What’s the Real Deal on Foreclosures?
You may have read these or similar recent articles by Zacks Equity Research or Housing Wire, heralding a slowdown in the foreclosure rate. Don’t let these stories confuse you. The high level of foreclosures is still not over, and it is not yet time for banks to stop controlling the markets. In reality, there is still a large amount of shadow inventory out there.
This rate slowdown is mainly due to regulatory changes, and because banks have realized that it is to their benefit to keep supply off the market, increasing demand. Thus, they are being more aggressive about short sales, as well as some principle reductions, and are focused on selling off their inventory to large funds such as REITs and pension funds, as TIME magazine describes here.

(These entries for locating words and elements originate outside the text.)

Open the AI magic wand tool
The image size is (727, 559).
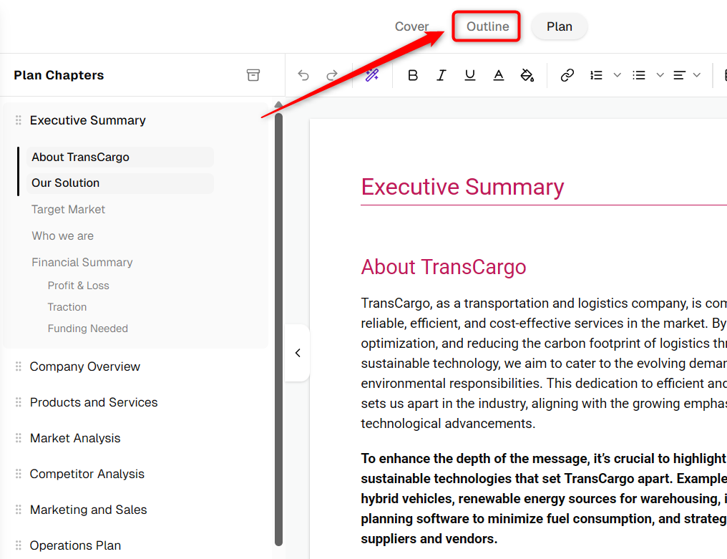[372, 75]
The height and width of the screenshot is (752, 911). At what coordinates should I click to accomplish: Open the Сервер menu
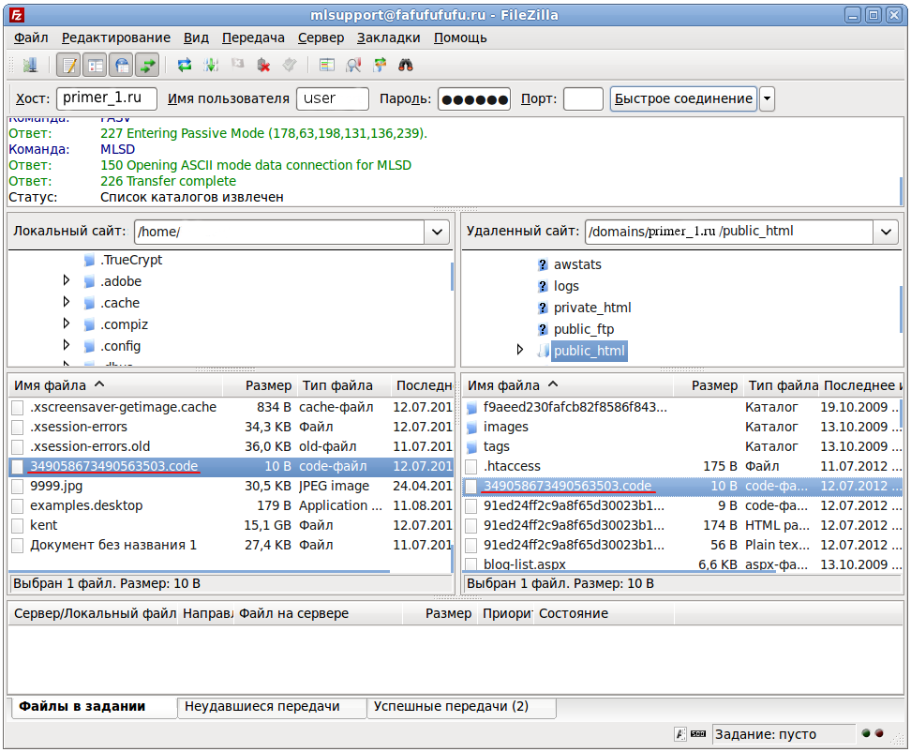(x=321, y=38)
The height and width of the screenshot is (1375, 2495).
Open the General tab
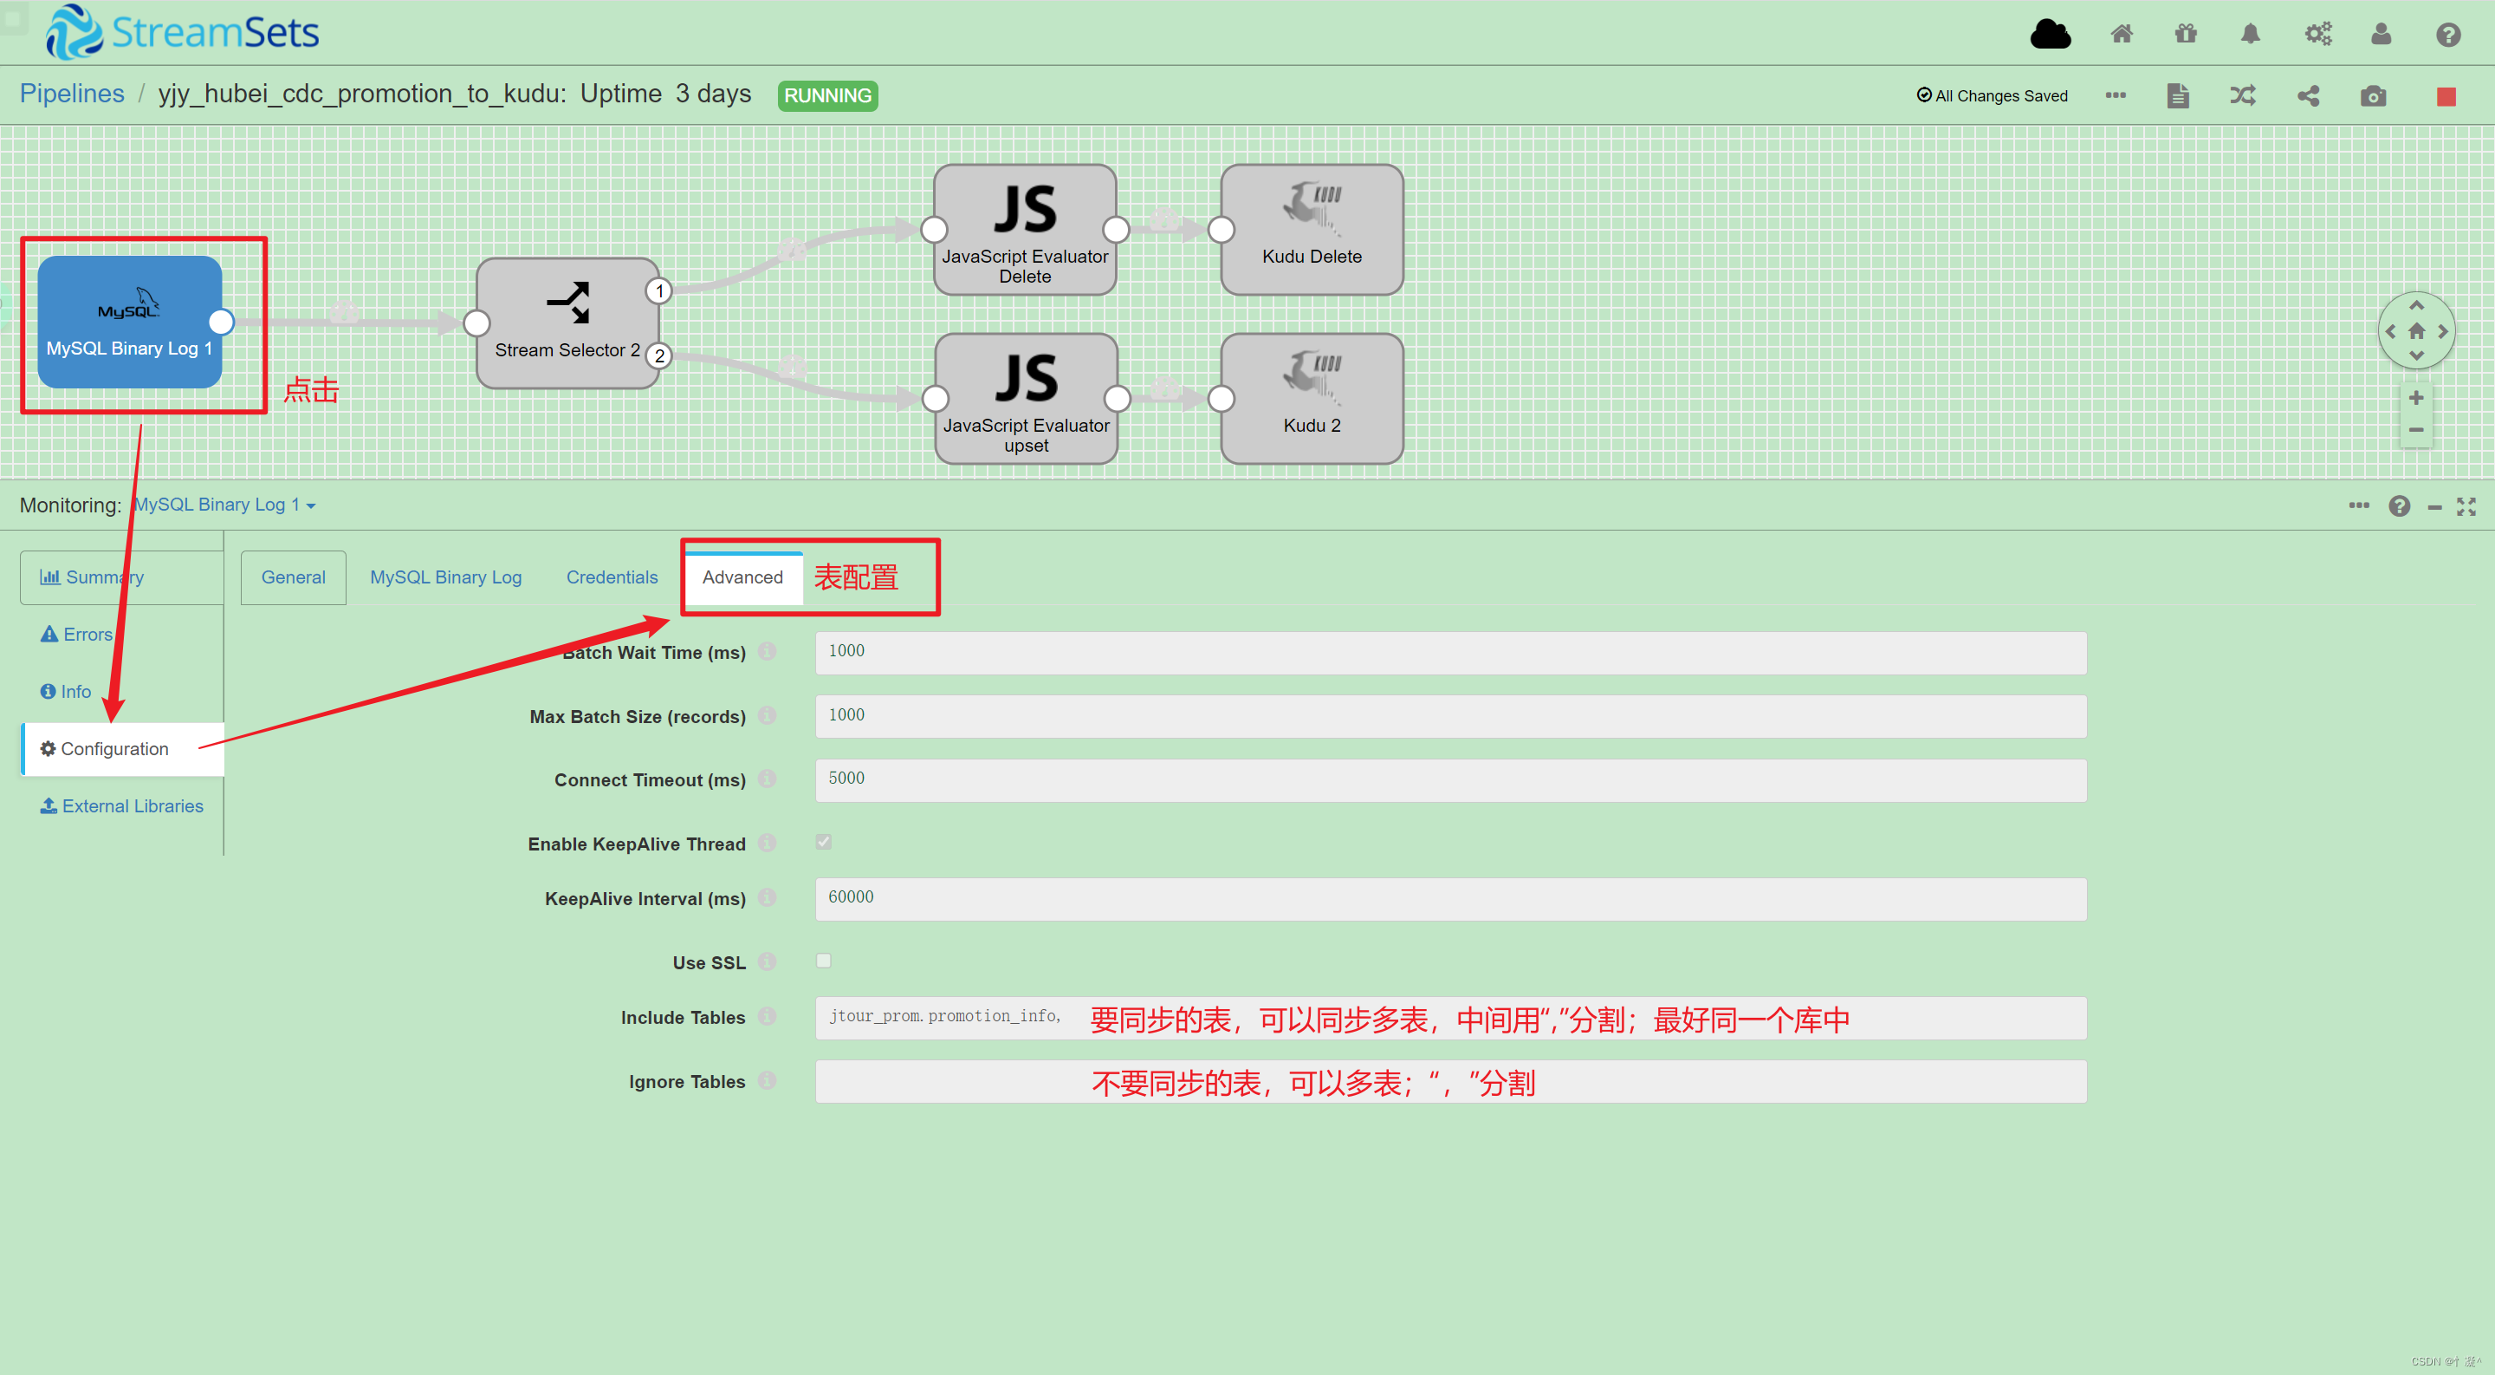tap(293, 577)
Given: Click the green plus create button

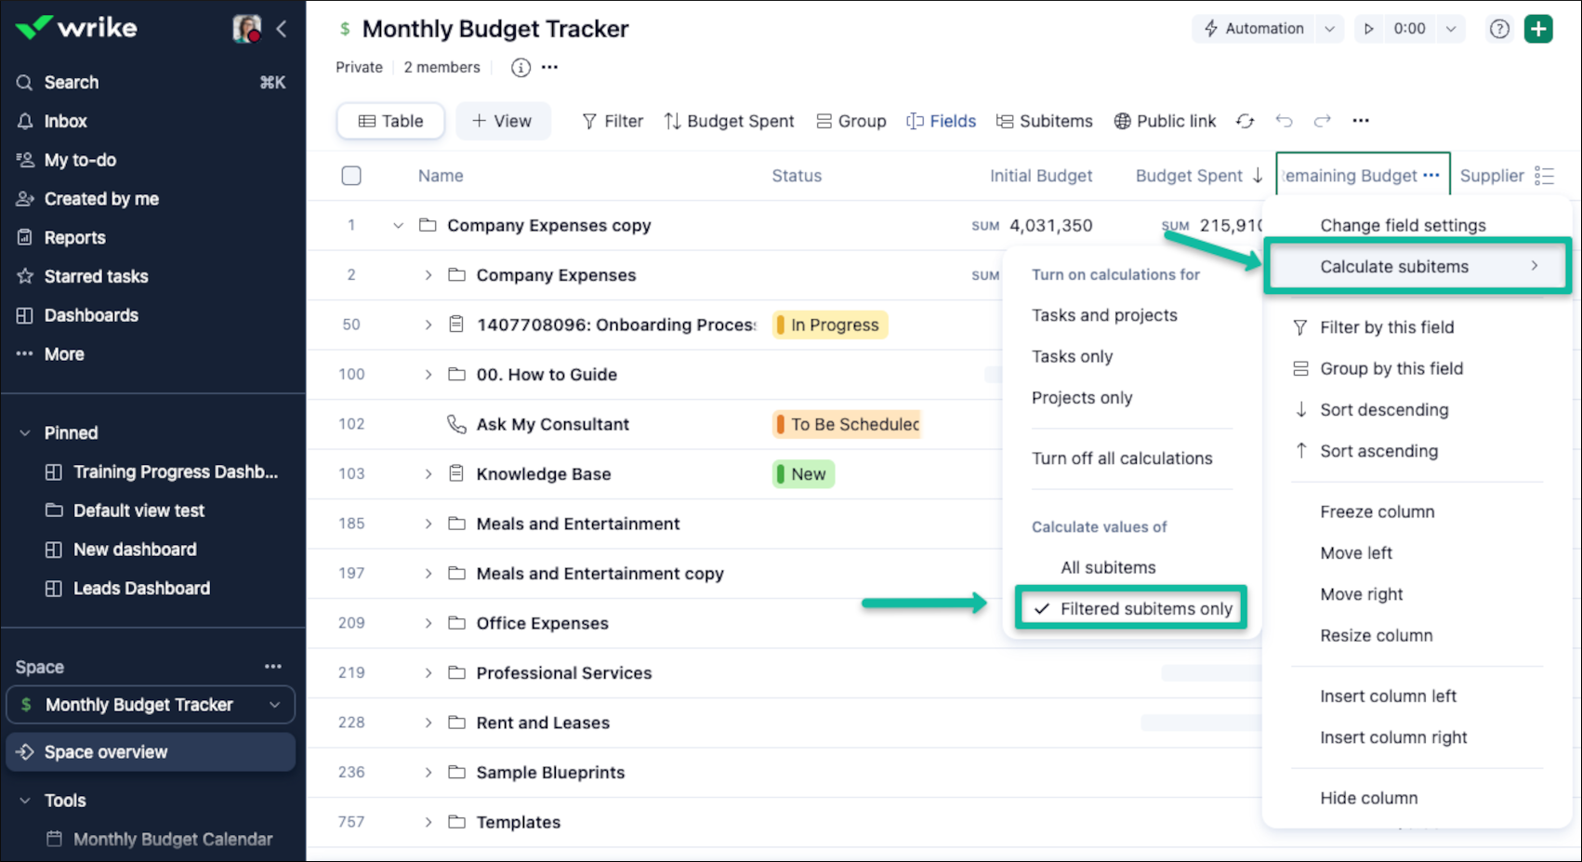Looking at the screenshot, I should (x=1538, y=29).
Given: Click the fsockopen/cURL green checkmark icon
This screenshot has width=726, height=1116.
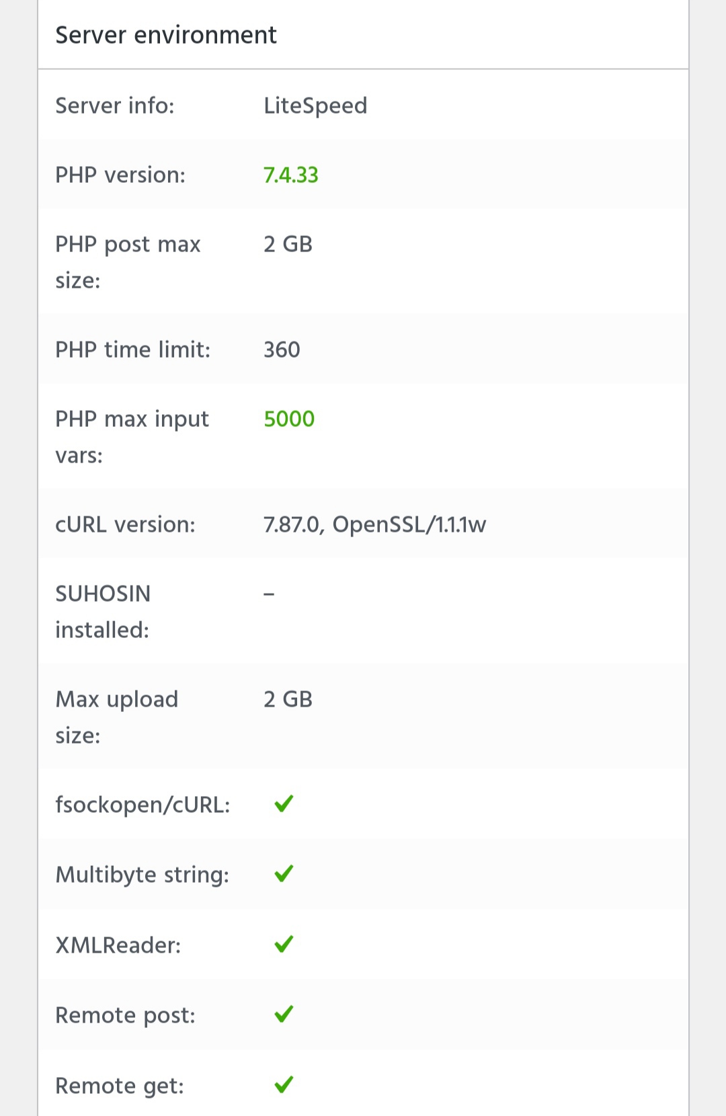Looking at the screenshot, I should 284,803.
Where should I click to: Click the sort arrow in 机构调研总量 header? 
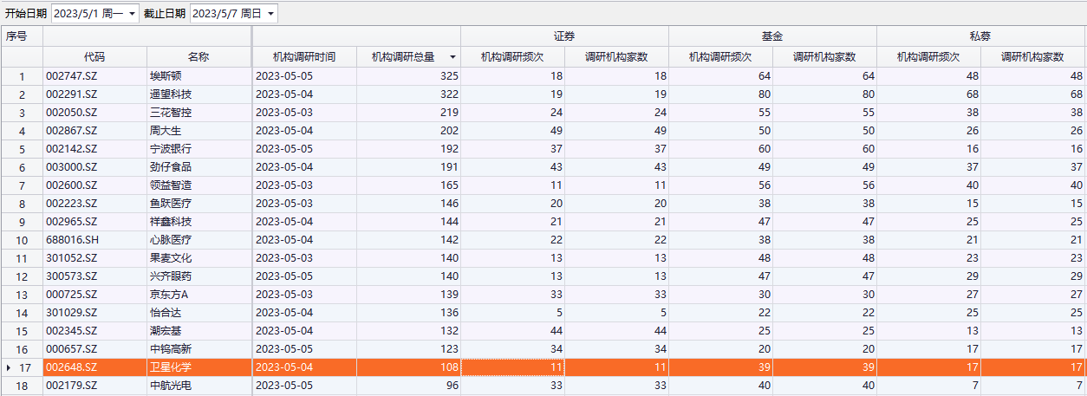coord(452,57)
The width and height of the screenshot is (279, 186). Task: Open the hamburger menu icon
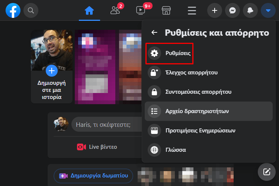[192, 10]
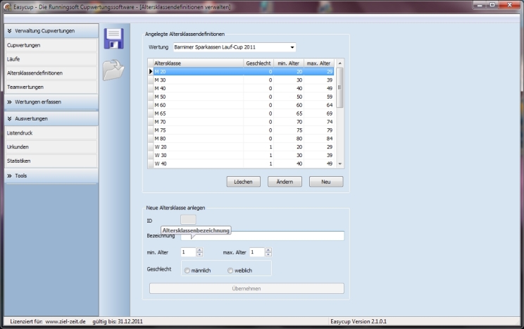524x329 pixels.
Task: Click the floppy disk save icon
Action: coord(113,38)
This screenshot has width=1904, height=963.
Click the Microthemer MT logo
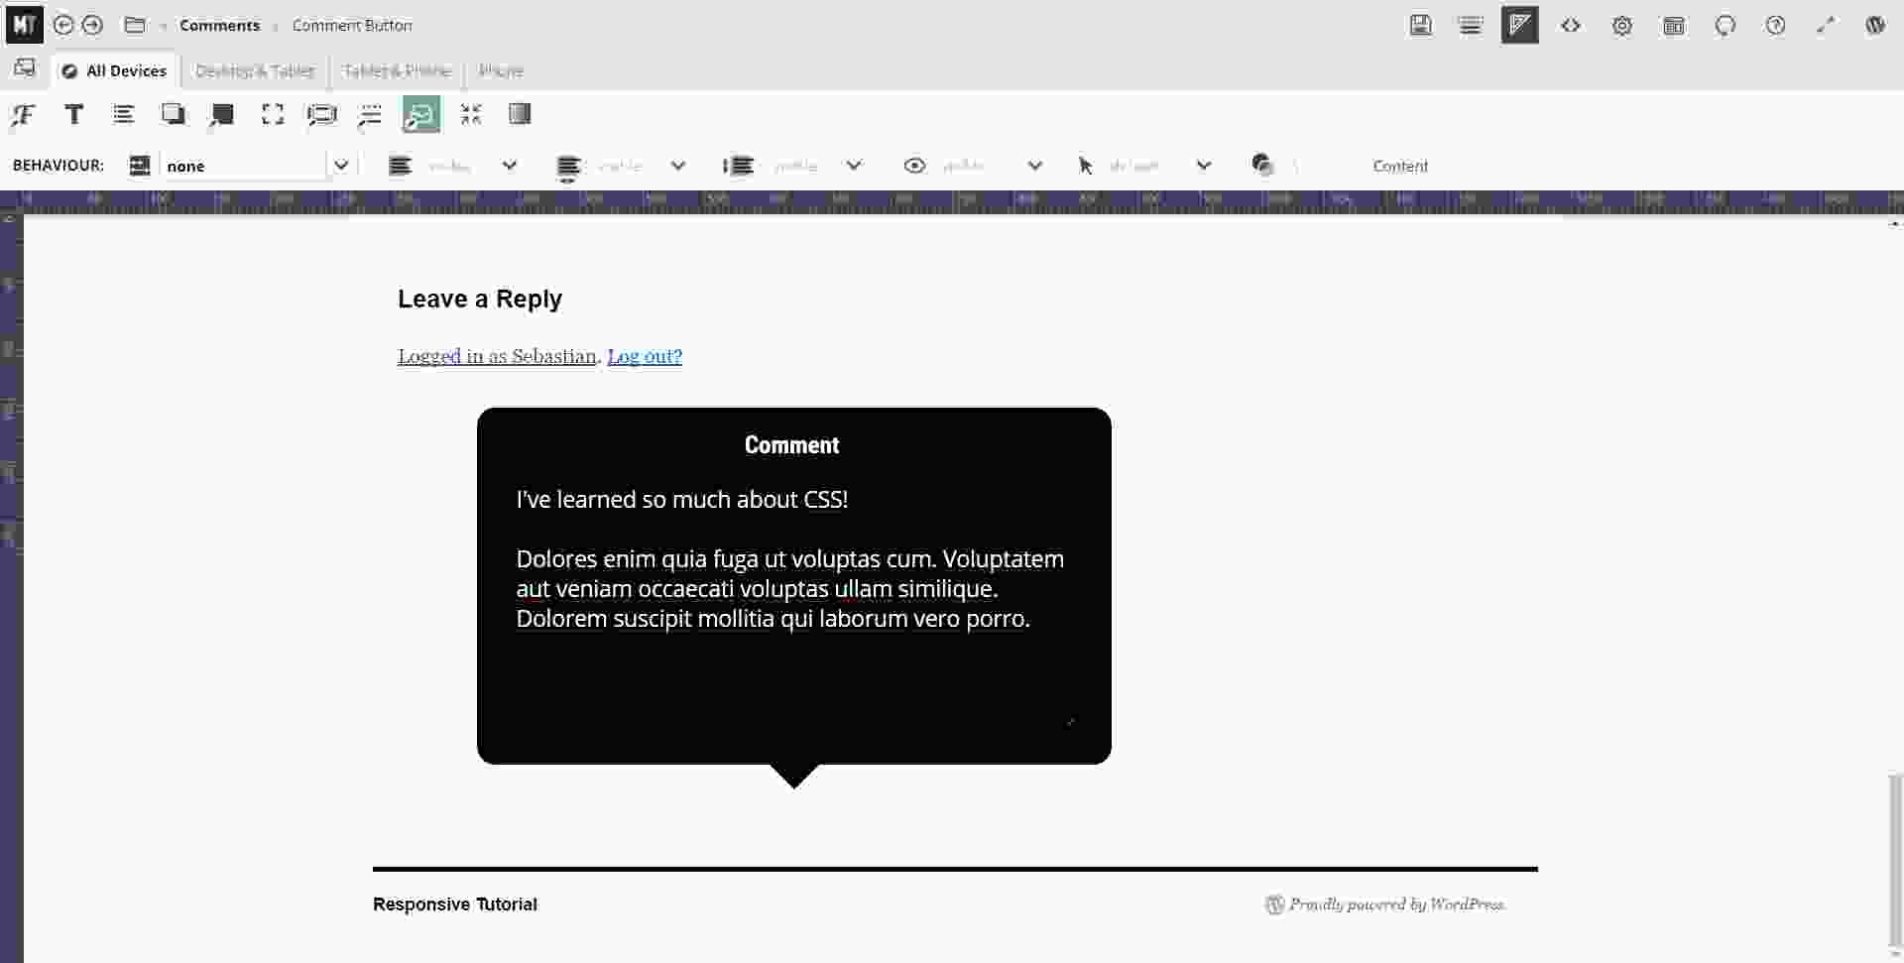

Therefore, the market will remain bottomed out for a while longer, not because foreclosures have decreased, but because banks are intentionally feeding small amounts of inventory to the MLS and trying to move as much of it to new owners as possible, through bulk sales and rent-back. What does that mean to us? In short, this is not a true bottom but an artificial, bank-controlled bottom. That is fine, as the banks will continue to keep the inventory carefully under control; HOWEVER, we will eventually need the economy to come back and support the average Joe/Jill to be a homeowner again. We must watch carefully for this point, since it won’t take much of an increase in the price of real estate to create yet another bubble and keep Joe or Jill out of the market.
The banks are betting that they can keep the real estate market’s status quo until the economy bounces back. So either the bottom will last a long time, or we will see another small downturn in real estate prices, controlled by the banks.